ホラー映画は映像翻訳者泣かせ
ホラー映画は、低予算で製作できてコアなファンも多いので、インディーズ業界では人気のジャンルです。
よって私のような下々の翻訳者にも、回ってきやすいジャンルの1つと言えます。
我が家にも、私が担当したホラー映画のDVDが何本かあって、うちの子供たちがよくジャケットを見て「見たい!」と言っています。
内臓出まくり、胎児血みどろのゴアものなんか子供に見せられるわけないです(笑)!
この分野がダメな翻訳者の方はホラーの作業が苦痛で仕方ないようですが、私は結構平気なほうなので、楽しんで作業しています。(ただし夜の作業は勘弁。。。)
映像が平気でも、問題なのはホラー映画にメンタル系の表現が多く出てくることです。
例えば"crazy"、"insane"、"out of your mind"などの「狂ってる」という意味の言葉や、精神科や精神疾患に関する用語ですね。
まずホラーや連続殺人系は、crazyなキャラクターなしには成り立ちません(笑)。
そしてそのcrazyなキャラはたいてい精神科病院送りになったり、病院から出てきたりするわけです。

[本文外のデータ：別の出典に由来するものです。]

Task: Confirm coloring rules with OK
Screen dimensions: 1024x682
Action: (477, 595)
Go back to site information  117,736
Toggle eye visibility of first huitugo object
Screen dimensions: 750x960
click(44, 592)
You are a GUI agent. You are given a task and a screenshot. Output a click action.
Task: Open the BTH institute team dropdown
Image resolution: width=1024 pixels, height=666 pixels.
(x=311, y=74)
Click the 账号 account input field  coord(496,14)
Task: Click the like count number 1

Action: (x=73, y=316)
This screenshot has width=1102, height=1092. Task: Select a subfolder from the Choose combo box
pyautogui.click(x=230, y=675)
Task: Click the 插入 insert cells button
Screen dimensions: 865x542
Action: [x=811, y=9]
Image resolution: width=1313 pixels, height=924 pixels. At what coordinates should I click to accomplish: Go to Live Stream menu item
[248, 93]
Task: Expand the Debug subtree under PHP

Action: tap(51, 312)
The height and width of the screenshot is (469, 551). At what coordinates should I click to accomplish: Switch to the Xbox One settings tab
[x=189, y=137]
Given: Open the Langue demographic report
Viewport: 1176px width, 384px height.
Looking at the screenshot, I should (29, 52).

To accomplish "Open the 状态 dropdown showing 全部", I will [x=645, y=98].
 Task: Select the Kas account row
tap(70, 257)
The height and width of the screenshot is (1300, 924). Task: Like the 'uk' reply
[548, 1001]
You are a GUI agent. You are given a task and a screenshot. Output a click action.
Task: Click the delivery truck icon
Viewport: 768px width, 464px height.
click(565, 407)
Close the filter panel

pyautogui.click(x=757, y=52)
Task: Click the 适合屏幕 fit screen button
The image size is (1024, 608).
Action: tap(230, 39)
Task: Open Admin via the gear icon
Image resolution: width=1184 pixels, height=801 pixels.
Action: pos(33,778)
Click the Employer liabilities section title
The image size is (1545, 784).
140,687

「キチ〇イ」は皆さんご存じのとおり今や放送禁止用語ですが、
「狂っている」「発狂した」などの表現も字幕では厳禁です。
しかも「時計が狂っている」もNGですから困りものです。
crazyの日本語訳を例に、字幕における許容範囲を示してみたいと思います。
レッドカード
・キチ〇イ
・狂っている
・発狂した
・狂気の沙汰
・気が変
・頭が変
・頭がおかしい
無難な表現
・どうかしてる
・まともじゃない
・正気じゃない
・イカれている
3段階にしたのは、イエローカードの表現はクライアントやディレクターの判断によって、OKだったりNGだったりすることがあるからです。
個人的には「狂ってる」くらい使ってもいいでしょ~、と思います。
というか、それを避けるから「正気じゃない」とかまどろっこしい表現しかできなくなってしまうのです。
まず「正気じゃない」なんて日常的に言うことは少ないですし、字幕にすると「狂ってる」より2文字も多いんです。
これは字幕翻訳者にとって痛いポイントです。
また"mental hospital"については、「精神病院」はもちろんNGですが、
「精神科」もダメなことがあります。
普通にどこにでも精神科ってあるでしょ!?
と思うんですけどね。
そのような場合は「心療内科」とするか、あえて何も出さないかですね。
これらの表現について、字幕翻訳におけるルールが確立されているわけではありません。
(『記者ハンドブック』などが参考になります。)
明らかに放送禁止用語と思われる単語以外は、まずクライアントやディレクターの判断次第ですので、翻訳者は何となく無難な表現を選択するというわけです。
翻訳者側で無難な表現にしても、「こんな言葉使っていいの!?」というくらい過激な表現に直されることもありますしね(笑)。
crazy問題はいつも悩ましいのですが、翻訳者としてはとにかく原作の雰囲気を損なわないような表現を生み出せればと常々思っています。